▶ [Selected passage]:
On Behalf of | Jun 27, 2014 | Criminal Defense

Can a drug dealer be held accountable for the death of a customer? Both engage in an illegal activity by selling and buying street drugs and know use of the drugs can be high risk. Evidence clarifies whether a dealer’s role warrants criminal charges and how severe those charges are.

A Virginia man faced a felony homicide charge over the death of a Williamsburg heroin addict in April 2013. The unresponsive drug user was found by his brother on the floor of a motel room. Motel 6 employees gave the sibling access to the room when they learned the brother had not answered the door despite repeated knocks.

Crime investigators discovered paraphernalia that suggested the victim used heroin before his death. A lab test detected a deadly mix of drugs in the man’s system characteristic of heroin. Police reviewed footage from the motel security camera, interviewed witnesses and examined phone records.

The investigation led to a 39-year-old James City man. The surviving brother, wearing a recording device, met with the man suspected of selling heroin to the overdose victim. The alleged dealer was arrested and charged after admitting to the brother he shared heroin with the user — the same batch of heroin that killed the addict but allowed the dealer to survive.

▶ [Given data]:
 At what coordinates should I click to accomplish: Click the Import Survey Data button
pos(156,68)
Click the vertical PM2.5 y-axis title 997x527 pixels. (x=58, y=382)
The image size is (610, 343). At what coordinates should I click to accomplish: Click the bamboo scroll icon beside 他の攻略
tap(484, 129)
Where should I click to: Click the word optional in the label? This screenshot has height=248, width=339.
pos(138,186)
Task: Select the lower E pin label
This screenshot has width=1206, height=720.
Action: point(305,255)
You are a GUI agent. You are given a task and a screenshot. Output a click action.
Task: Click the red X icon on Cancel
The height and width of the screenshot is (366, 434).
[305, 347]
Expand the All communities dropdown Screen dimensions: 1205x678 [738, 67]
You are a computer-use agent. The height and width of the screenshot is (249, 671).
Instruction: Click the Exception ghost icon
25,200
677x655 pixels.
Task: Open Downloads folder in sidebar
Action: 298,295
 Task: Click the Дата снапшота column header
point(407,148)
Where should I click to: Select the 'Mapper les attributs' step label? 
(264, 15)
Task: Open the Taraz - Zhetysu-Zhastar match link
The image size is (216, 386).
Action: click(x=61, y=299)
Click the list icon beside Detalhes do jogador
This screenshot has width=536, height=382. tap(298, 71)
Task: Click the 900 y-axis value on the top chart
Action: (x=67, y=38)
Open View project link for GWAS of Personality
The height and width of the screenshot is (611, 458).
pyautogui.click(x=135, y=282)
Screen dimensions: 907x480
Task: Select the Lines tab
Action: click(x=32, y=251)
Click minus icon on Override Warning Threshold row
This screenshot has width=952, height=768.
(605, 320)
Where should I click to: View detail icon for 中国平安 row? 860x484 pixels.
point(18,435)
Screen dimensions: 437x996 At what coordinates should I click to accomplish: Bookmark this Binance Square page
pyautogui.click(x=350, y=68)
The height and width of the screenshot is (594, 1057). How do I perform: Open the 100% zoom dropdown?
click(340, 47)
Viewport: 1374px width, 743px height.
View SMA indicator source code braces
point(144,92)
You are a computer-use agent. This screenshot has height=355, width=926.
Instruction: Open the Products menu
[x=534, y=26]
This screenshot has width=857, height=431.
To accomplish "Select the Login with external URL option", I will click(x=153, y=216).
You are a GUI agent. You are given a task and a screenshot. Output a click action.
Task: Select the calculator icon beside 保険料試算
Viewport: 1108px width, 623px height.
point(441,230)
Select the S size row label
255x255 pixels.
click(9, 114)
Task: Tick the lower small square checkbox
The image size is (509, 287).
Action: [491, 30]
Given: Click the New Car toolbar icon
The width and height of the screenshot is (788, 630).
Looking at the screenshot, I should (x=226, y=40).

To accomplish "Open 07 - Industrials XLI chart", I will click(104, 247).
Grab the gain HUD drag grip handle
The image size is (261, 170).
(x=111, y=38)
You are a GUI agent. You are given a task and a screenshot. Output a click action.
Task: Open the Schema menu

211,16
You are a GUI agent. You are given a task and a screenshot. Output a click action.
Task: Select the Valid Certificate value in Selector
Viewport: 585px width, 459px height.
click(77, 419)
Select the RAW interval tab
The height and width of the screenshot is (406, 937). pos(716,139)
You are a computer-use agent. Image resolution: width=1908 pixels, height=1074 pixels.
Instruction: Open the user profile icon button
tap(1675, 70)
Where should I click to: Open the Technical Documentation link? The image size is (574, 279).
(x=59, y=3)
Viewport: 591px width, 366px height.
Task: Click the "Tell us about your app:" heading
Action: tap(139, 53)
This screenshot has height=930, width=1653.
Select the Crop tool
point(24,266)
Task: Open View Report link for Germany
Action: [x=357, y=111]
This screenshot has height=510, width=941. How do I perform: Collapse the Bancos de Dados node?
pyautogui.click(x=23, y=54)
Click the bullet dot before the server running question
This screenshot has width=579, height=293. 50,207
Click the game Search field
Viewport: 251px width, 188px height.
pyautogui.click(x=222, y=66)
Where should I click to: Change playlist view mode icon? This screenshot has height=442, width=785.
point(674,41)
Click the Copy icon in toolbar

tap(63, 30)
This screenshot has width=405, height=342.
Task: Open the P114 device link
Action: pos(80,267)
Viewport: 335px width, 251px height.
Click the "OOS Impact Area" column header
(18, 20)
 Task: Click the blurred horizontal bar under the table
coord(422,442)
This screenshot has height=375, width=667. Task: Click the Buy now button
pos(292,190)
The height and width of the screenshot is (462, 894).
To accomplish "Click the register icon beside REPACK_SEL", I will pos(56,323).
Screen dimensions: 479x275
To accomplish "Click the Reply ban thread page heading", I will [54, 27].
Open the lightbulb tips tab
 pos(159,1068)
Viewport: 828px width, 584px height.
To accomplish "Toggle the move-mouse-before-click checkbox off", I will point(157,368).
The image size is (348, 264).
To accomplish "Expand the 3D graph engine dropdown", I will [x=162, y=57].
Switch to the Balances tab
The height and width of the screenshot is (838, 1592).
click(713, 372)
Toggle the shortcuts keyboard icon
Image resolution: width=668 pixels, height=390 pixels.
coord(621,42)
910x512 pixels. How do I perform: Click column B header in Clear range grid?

▶ [What you need to do]:
A) Please retype the drug dealer case text between "Can a drug dealer" and "those charges are.", inclusive.
B) In the records, switch "Buy now" to "Add to cart" between the line holding "This screenshot has height=375, width=667." and the end of the records, inclusive, and give only those lines with nothing else changed.

▶ [Solutions to the problems]:
A)
Can a drug dealer be held accountable for the death of a customer? Both engage in an illegal activity by selling and buying street drugs and know use of the drugs can be high risk. Evidence clarifies whether a dealer’s role warrants criminal charges and how severe those charges are.

B)
This screenshot has height=375, width=667. Task: Click the Add to cart button
pos(292,190)
The height and width of the screenshot is (462, 894).
To accomplish "Click the register icon beside REPACK_SEL", I will pos(56,323).
Screen dimensions: 479x275
To accomplish "Click the Reply ban thread page heading", I will [54, 27].
Open the lightbulb tips tab
 pos(159,1068)
Viewport: 828px width, 584px height.
To accomplish "Toggle the move-mouse-before-click checkbox off", I will point(157,368).
The image size is (348, 264).
To accomplish "Expand the 3D graph engine dropdown", I will [x=162, y=57].
Switch to the Balances tab
The height and width of the screenshot is (838, 1592).
click(713, 372)
Toggle the shortcuts keyboard icon
Image resolution: width=668 pixels, height=390 pixels.
coord(621,42)
910x512 pixels. How do I perform: Click column B header in Clear range grid?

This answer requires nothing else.